WebRTC: P2P, SFU and MCU Approaches to Communicate Effectively
Today, there are a growing number of applications that use WebRTC technology to transmit audio/video streams. Nextcloud Talk of course, but also Jitsi, BigBlueButton and many others. Nevertheless, there are essentially 3 approaches to streaming and allowing scalability from a few users to several thousand simultaneously.
WebRTC is essentially a peer-to-peer technology, and it is necessary to configure a separate central server (or several, with one, or more, load balancers - Load Balancer - upstream) depending on the purpose of the service, such as when building a large-scale multimedia broadcast service or when content processing is required. Depending on the use case, the architecture can be considered as follows.
P2P (Peer to Peer) or Mesh
This is the mode adopted by Nextcloud Talk in its version delivered with Nextcloud (and Cloudeezy) by default. Direct end-to-end connection without a central server(s) is advantageous in terms of cost, but as the number of peers increases (mesh structure), the system and network require high capacity. To put it roughly, an ADSL connection (A = Asymmetric) is suitable for up to 4 simultaneous users because it is limited in Uplink (uplink speed). This is why, in this connection mode, a user with a good machine (CPU + symmetrical fibre internet connection for example) will encounter few problems, whereas a user with ADSL will quickly encounter problems as soon as the participants join the conference.
Maybe in a few years it will be possible to do without the other modes (more and more powerful CPUs, very powerful fiber or 5G connections that are widespread globally) but for the moment, we need to set up centralizations (in datacenter or "on-premises" if the link - symmetrical - is ideal) to overcome this problem and to transfer the load from the clients to the servers, much more powerful.
SFU (Selective Shipping Unit)
This is a central server (or servers) that relays multimedia traffic, and each peer connects to it for decryption/encryption processing. It is suitable for a streaming service structure such as video streaming. This mode is used, among others, by Jitsi.
MCU (Multipoint Control Unit)
As a central server method in which a plurality of transmission media are mixed or transcoded by a central server and delivered to a receiver side, the load on the client and the network is considerably reduced, while high computing power of the central server is required. This is the mode adopted by Nextcloud Talk in its HPB version (optional on our Nextcloud hosting offers).

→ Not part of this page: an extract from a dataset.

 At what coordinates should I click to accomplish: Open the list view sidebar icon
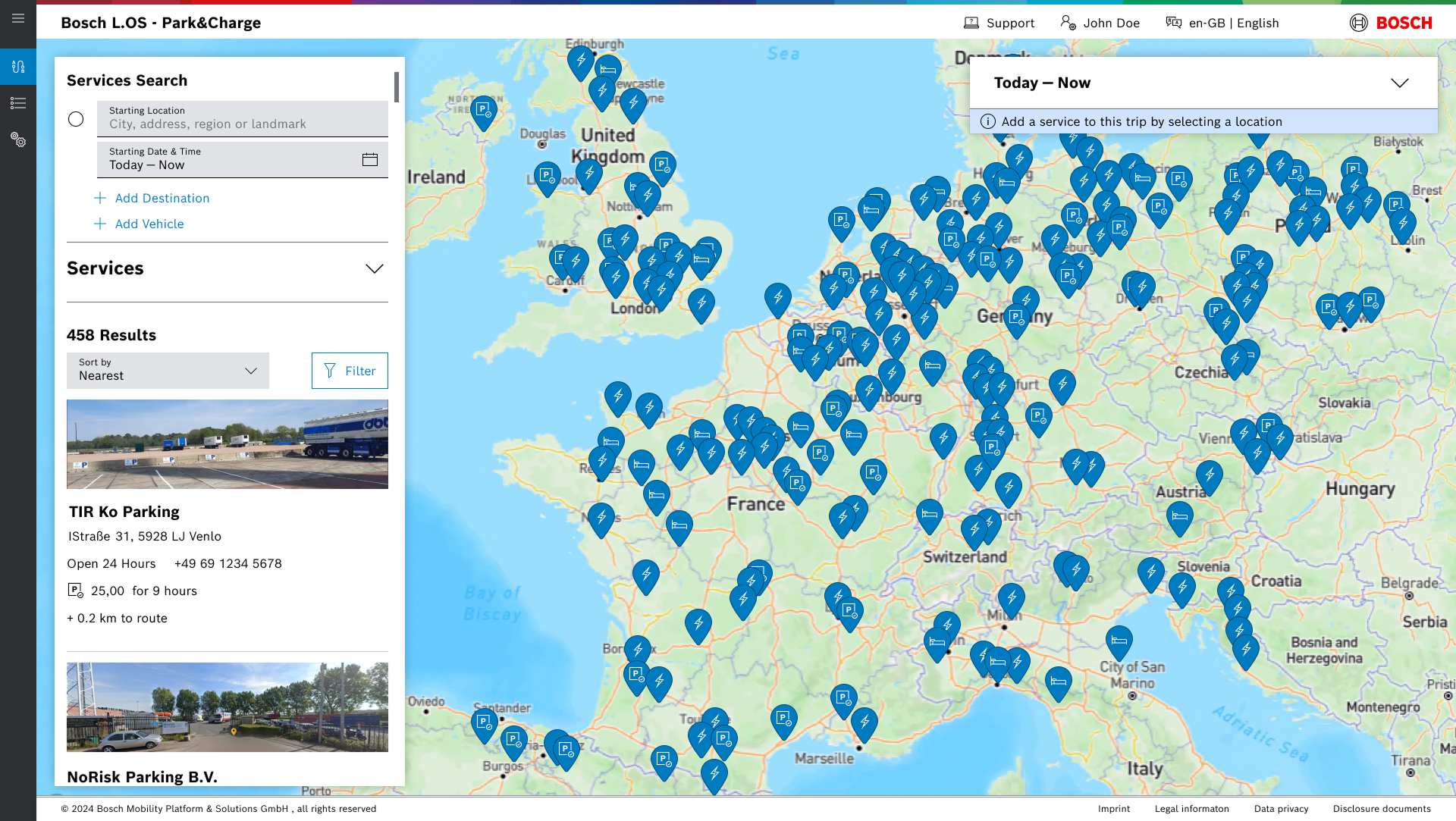(x=18, y=103)
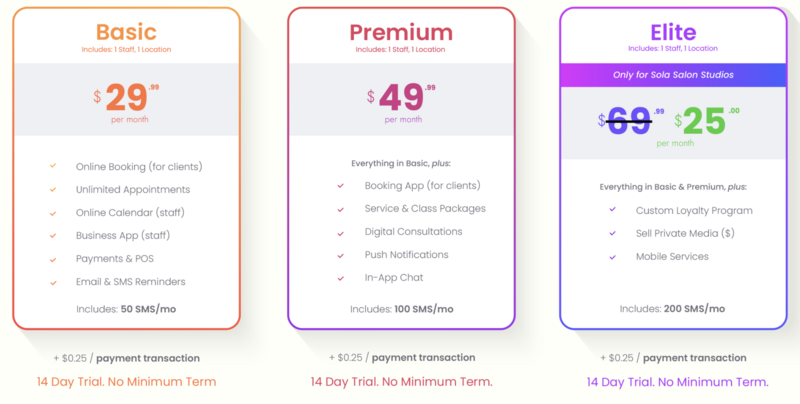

Needs comparison table for each approach
|Throughput (in upload)||High||Low||Low|
|Flow rate (download)||High||Low||High|
|Customer CPU Usage||High||Low||Medium|
|Using the server CPU||-||High||Low|
|Possible latency||Depends on network bandwidth||Depends on processor power||Depends on network bandwidth|
|Simulcast / SVC capability||-||-||Yes|
A design adapted to the use cases such as service targets and costs is required. As a general rule :
- small-scale (1:1) voice/video calls are P2P, one-way broadcast services of medium or higher level (e.g. e-Learning, Broadcasting, etc.).
- services for purposes such as videoconferencing are SFU, large scale voice conversation (e.g. voice mixing)
- Real-time control systems (e.g. video transcoding to grid) are designed primarily with MCU.
The full mesh option (P2P) is feasible as long as the number of participants is small. As mentioned in the article, the main problem is bandwidth. MCU looks like an easy solution but it has scale and cost issues.
Solutions" exist to limit the problems, for example low resolutions for each participant (lower quality video = lower CPU requirements for decoding and lower bandwidth requirements for sending/receiving) but today nobody wants to make a "pixelated" conference with our high resolution screens.
A videoconferencing service architecture may include a combination of the 3 options or a part of them and the use of each depending on the logic of the service and the type / number of participants, for example, a combination of full mesh (P2P) and SFU.